I like the idea behind snaps and up to now I've never really cared if it was snap or deb and if snap versions of my most important apps can delay my need for full system updates I’d be a believer. I don’t really know how many snaps I use as if it works I don’t care one bit about snap vs. deb. But of all the “containers”, I’ve had the best luck with appimage, especially kdenlive and balena etcher
I’ve had lots of issues with VLC on 22.04 and 20.04 to the point I don’t even have it installed on my main 22.04 workstation. But the VLC snap on 24.04 has so far worked without a hitch, doing the same things that used to give me fits.

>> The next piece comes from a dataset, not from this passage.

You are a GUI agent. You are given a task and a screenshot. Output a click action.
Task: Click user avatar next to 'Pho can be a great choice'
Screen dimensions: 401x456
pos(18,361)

My main desktop workstation history is Ubuntu 6.06, Ubuntu-Mate 10.04, Ubuntu-MATE 16.04 and currently 22.04. I’ve tried a few “rolling releases” versions (Manjaro, Susie) on secondary laptop systems with the conclusion that they are more trouble than they are worth. YMMV. My next scheduled update will be 26.06, but I will be trying 24.04 on a secondary laptop after I saw Gimp3 and the OpenVINO gimp plugins in the app center. I’ve played with super-resolution in a CoLab and adding it to the cropped AI detection images that get Emailed to our cell phones by my security camera system add-on is on my ToDo list. See my GitHub for some examples of what it can do:
https://github.com/wb666greene/AI-Person-Detector-with-YOLO-verification-Version-2
Installation is a PITA so if I could figure out how to make it a snap or appimage it could be useful to a lot more people.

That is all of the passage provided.